Во мне живут африканские звери
Внутри себя
Я слышу их топот
Их рык
Их гулкие крылья
Их иноходь
Я чувствую их голод
Их инстинкт
Их ярость
Эти звери неукротимы
Они не прячутся
Не боятся
Нападают
Дерутся
Ранят
И я не стану
Никак
Их
Останавливать
Хосе Куаутемок Уистлик
Заключенный № 29846-8
Мера наказания: пятьдесят лет лишения свободы за убийство, совершенное неоднократно
Я оделась и еще немного посидела в комнатке, пока за мной не пришел надзиратель: «Закончилось посещение, сеньора». Я в последний раз окинула обстановку взглядом. Может, я сюда больше и не попаду никогда. Вышла. Надзиратель запер дверь. Я уже зашагала к выходу, но тут он меня остановил: «Сеньорита, мой начальник хочет с вами поговорить». Уму непостижимо, как легко в тюрьме переходят от «сеньоры» к «сеньорите». «Зачем?» Видимо, это очередная попытка вымогательства. «Не знаю. Я мыслей начальства читать не могу». Видно было, что он из совсем простых. Все его движения и даже взгляд выдавали привычку к подчинению. Поколения его предков выполняли приказы и слушались вышестоящих. Мексика делится пополам: на них и нас.
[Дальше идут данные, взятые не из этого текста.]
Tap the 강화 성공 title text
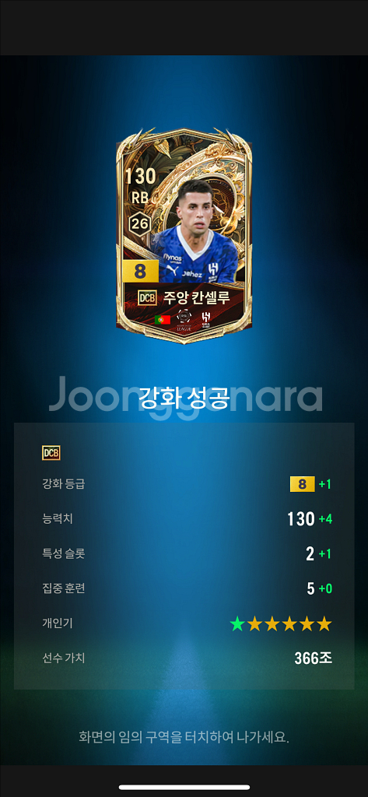Image resolution: width=368 pixels, height=797 pixels. (x=185, y=399)
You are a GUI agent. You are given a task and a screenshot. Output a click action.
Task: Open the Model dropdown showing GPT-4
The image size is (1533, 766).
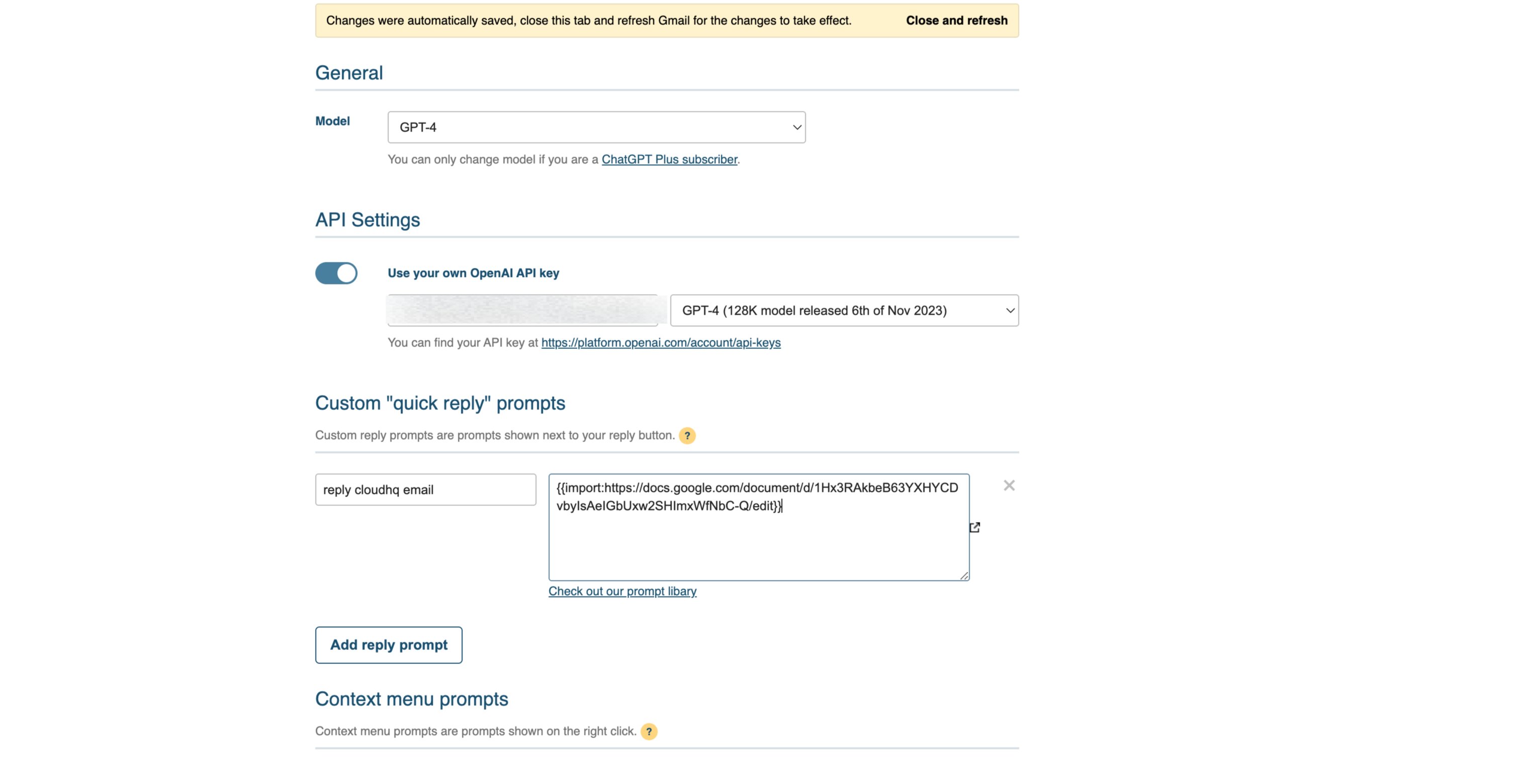[596, 127]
Он вел меня какими-то новыми внутренностями тюрьмы.
Я не уставала удивляться этой запутанной архитектуре, как будто пространство специально задумали, чтобы расчеловечи-вать человека. Узкие коридоры, вонючие ямы, потрескавшиеся стены, наводящие тоску дворы. Поблуждав по лабиринтам, мы вышли к большой открытой площадке. За ней стоял еще один корпус камер, который я раньше не видела. Сюрприз за сюрпризом. Ко мне подошел высоченный, метра под два, и очень грузный мужчина. «Спасибо, что приняли мое приглашение, сеньора. — Он протянул мне руку, громадную, как бейсбольная перчатка. — Хуан Кармона, к вашим услугам». Я думала, он сразу же перейдет к вытягиванию из меня денег. Но нет, он решил сначала проявить притворную любезность: «Сеньора, вы, как я вижу, дама высокого класса, высокого полета, прямо-таки на сто процентов „Паласио"». Только этого не хватало — чтобы меня сравнивали с моделями из рекламы универмага «Паласио-де-Йерро». «Не соблаговолите пройти со мной? Я хочу вам кое-что показать».
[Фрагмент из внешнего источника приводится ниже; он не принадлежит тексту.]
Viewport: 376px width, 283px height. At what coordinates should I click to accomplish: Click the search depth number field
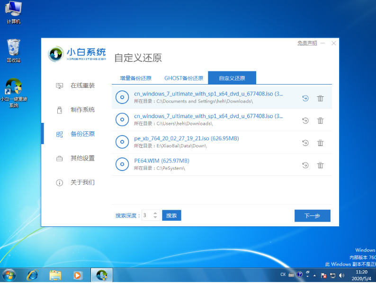(x=147, y=215)
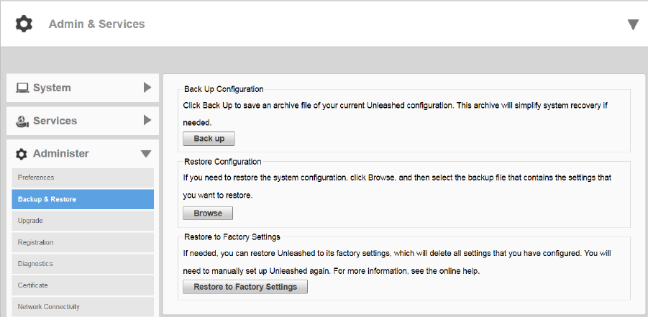Expand the System section arrow
Screen dimensions: 648x317
(x=147, y=88)
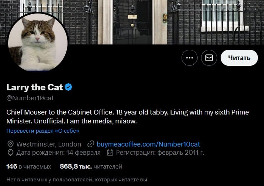Click the birthday balloon icon
The height and width of the screenshot is (186, 264).
pos(10,153)
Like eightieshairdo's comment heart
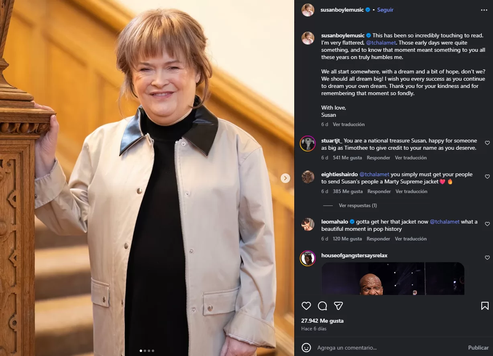 click(487, 177)
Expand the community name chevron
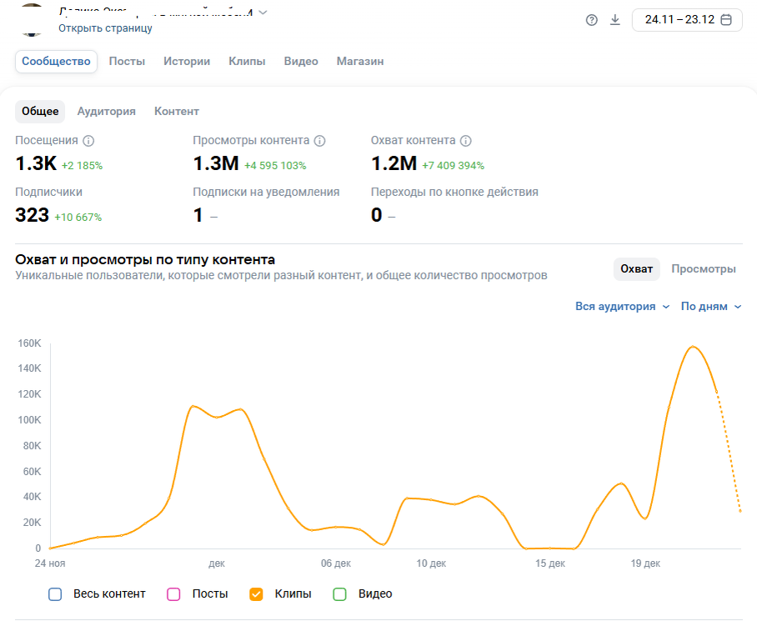 point(263,13)
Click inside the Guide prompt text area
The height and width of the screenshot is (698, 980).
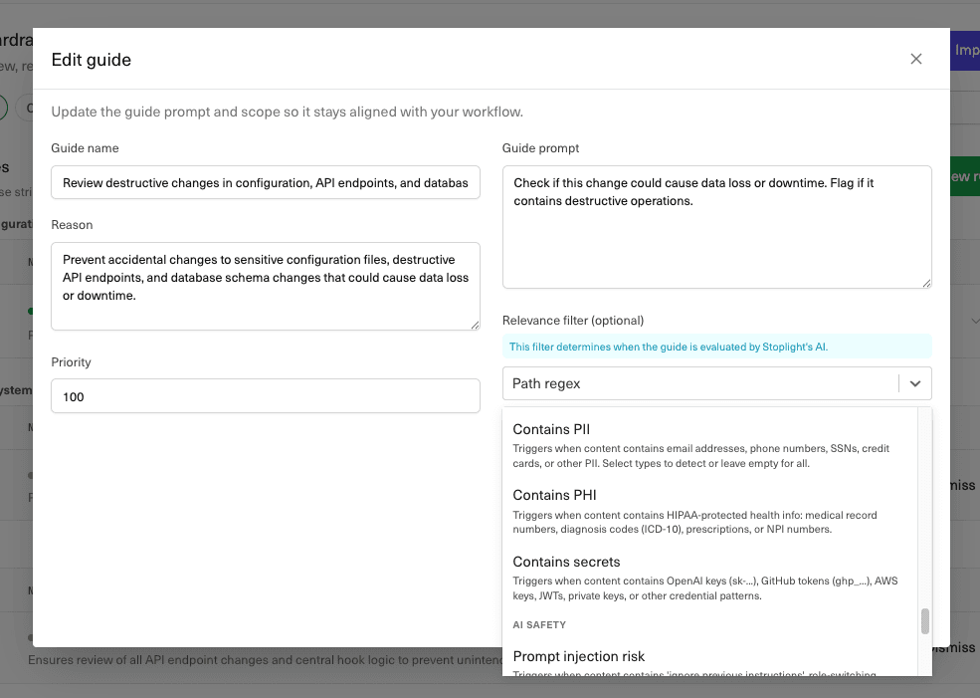coord(716,227)
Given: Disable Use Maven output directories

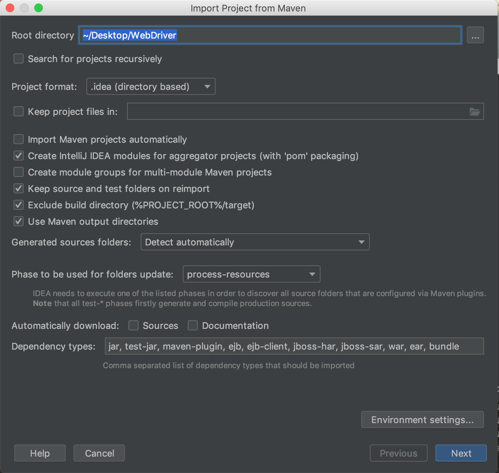Looking at the screenshot, I should (x=19, y=221).
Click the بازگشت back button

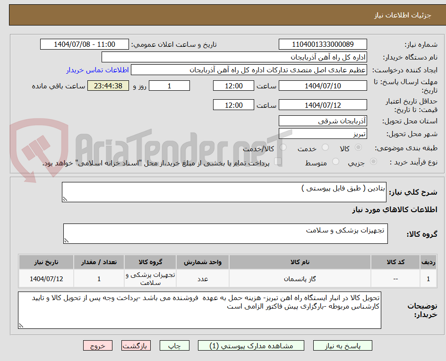(x=136, y=345)
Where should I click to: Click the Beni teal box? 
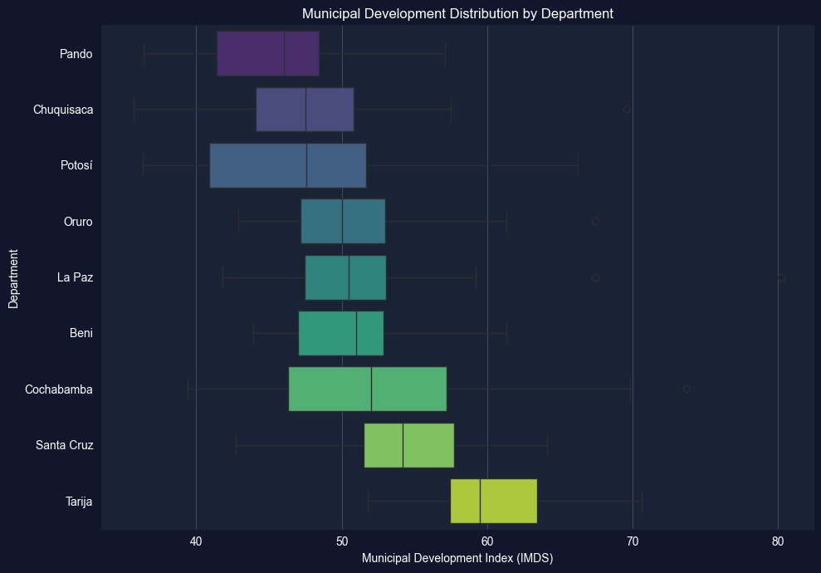point(340,333)
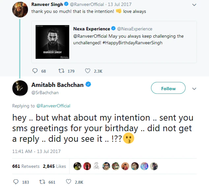This screenshot has width=209, height=189.
Task: View the 661 Retweets list
Action: (x=26, y=166)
Мы перешли площадку. Я только позже поняла, почему стены вокруг свежевыкрашены, а газон выглядит ухоженным. Мои подозрения подтвердились, когда навстречу нам попался Амадор Рентериа, миллиардер, осужденный на семь лет тюрьмы за мошенничество. С ним прогуливался Мигель Наранхо, известный как Инженер, владелец дорожно-строительной компании, которого судили за отмывание денег для картелей. Оба дела подробно освещались в мексиканских СМИ и в нашем социальном кругу. Рентериа и Наранхо прошли мимо нас и сели на скамейку, поболтать на солнышке. Толстяк, заметив, что я их узнала, улыбнулся. «Здесь у нас одни тяжеловесы», — сказал он. Этот корпус разительно отличался от остальных в лучшую сторону. Здесь не пахло никакой мерзостью, не было ржавчины, никто злобно не смотрел исподлобья.
Кармона провел меня коридором вдоль камер. Помещения прямо-таки сияли чистотой. На первом этаже оказался небольшой ресторанчик, не хуже какой-нибудь модной траттории в районе Рома. Официантами выступали заключенные, одетые в свежую, хорошо отглаженную форму — а не такую, как я видела раньше, ветхую, едва не расползающуюся. За одним из столиков обедал Мартин Молина, актер телесериалов, в порыве ревности прикончивший свою невесту. Он немного располнел, но все равно оставался неотразимым красавцем. Он обернулся, увидел меня и одарил улыбкой, прославившей его на всю страну. Половине моих подруг Мартин являлся в сексуальных фантазиях, а тут, пожалуйста, сидит себе спокойно и наслаждается спагетти болоньезе.